I have a following format which has duplicate ID field.
ID PDE_ID Curency
1 21 USD 35
1 23 USD 34
2 25 CAD 43
3 26 INR 33
When there is a duplicate ID field , we need to pick the latest record by PDE_ID column, and with the result we need to do aggregation like Sum, Min, Max, value_count.
I tried top_result and max, but both doesn't support sub-aggregation. So i can do distinct and latest record, but cannot do any aggregation(sum/min/max/count) top of it.

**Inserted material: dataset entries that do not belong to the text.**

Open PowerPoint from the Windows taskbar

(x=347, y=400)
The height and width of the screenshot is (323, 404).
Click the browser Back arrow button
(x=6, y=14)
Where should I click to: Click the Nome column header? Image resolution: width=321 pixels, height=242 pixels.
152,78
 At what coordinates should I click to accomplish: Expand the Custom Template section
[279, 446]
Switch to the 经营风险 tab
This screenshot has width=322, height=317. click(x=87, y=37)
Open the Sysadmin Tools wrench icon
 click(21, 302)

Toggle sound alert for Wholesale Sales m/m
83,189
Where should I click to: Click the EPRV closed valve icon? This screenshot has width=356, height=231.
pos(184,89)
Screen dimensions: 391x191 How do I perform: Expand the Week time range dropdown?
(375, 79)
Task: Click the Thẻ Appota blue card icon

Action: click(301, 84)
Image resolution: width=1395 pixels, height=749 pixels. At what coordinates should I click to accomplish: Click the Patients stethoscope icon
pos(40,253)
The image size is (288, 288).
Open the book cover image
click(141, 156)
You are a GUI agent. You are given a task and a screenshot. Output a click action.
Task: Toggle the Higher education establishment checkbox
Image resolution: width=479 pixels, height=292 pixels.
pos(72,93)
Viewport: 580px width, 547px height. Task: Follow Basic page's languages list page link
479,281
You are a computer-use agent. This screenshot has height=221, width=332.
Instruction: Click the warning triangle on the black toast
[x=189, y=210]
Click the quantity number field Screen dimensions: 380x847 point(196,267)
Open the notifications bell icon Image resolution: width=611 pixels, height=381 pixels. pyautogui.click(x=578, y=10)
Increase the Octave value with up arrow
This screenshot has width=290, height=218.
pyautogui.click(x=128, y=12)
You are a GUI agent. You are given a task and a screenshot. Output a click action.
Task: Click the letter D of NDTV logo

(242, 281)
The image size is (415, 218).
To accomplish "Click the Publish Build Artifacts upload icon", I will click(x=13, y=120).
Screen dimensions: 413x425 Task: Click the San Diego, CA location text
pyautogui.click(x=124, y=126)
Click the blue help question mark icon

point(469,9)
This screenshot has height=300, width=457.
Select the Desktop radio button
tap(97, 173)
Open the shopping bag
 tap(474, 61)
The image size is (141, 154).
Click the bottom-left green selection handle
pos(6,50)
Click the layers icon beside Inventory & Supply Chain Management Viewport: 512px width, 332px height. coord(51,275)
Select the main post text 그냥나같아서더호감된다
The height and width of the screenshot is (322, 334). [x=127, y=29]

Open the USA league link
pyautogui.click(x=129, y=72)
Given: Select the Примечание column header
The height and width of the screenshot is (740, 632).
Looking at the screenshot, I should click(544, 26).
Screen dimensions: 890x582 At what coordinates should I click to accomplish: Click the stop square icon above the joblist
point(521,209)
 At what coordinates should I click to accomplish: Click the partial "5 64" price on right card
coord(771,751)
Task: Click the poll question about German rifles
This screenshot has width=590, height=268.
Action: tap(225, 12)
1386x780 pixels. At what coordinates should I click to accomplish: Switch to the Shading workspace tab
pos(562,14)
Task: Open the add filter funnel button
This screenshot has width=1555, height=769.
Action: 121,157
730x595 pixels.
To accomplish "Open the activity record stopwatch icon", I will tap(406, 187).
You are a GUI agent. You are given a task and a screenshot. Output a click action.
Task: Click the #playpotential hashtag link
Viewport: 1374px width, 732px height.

Any help is much appreciated.
CodePudding user response:
Whoever is stuck, pls find the below query:
GET dispute-1-2022-04-*/_search?size=0
{
"aggs": {
"Duplicates": {
"terms": {
"field": "PDE.keyword"
},
"aggs": {
"div_id": {
"terms": {
"field": "PDE_DETAIL_ID.keyword",
"order": {
"_term": "desc"
},
"size": 1
},
"aggs": {
"individual_sum": {
"sum": {
"field": "DIV_ID"
}
}
}
},
"max_cal": {
"max_bucket": {
"buckets_path": "div_id>individual_sum"
}
}
}
},
"total_min": {
"max_bucket": {
"buckets_path": "Duplicates>max_cal"
}
}
}
}